SALVAGE—EXTRA SPECIAL
By Holman Day
A ship’s captain who didn’t want to be rescued.
Off Cape Sable, the coast-guard cutter Arrowsic received orders to return to her regular strategic position in a port on the Maine coast. For six weeks the cutter had been offshore on iceberg patrol in the steamer lanes.
The radioman’s ears fairly wiggled with the impulse of an expansive grin. He carried that grin when he trotted aft along the main deck, the message fluttering in his hand. Men observed the radiant visage and guessed hopefully.

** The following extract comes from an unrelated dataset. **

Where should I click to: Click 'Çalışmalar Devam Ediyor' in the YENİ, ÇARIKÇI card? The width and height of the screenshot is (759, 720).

Captain Rawson Bent received the message in his quarters, a spacious room below the quarter-deck. He was pacing to and fro across the beam of the ship. He performed a queer little jig when he started for his desk. No expression of hilarity, this! His countenance between his frosted temple locks was as stonily stern as usual. His muscles were unruly ever since he had spent a half-hour in icy Alaskan water after wind-lashed boat tackle had knocked him off the cutter Bear.
He pushed buttons on his desk, summoned executive officer and ship’s writer, gave orders for change of course, dictated acknowledgment of the receipt of orders, and the Arrowsic swung in a foaming half-circle and rode a tail sea in a sou’easter, heading for port. The tumble of graybacks suggested menace for the coasters. Captain Bent, returning to station, was now thinking solely of coast affairs.
When, eventually, the Arrowsic plowed past shipping in the home harbor, she was greeted by whistle toots of steamers and was hailed heartily by men leaning over the rails of anchored schooners. Captain Bent paced the bridge and swung his arm in reply. He was accepting the acclaim in behalf of the cutter and her salvage record.
As soon as the Arrowsic, crawfishing with churning screw, had backed into her dock within jumping distance of the pier head, a sailor leaped, beating a heave line to the wharf. He swarmed up a telephone post and made connection with the cutter’s private wire from central.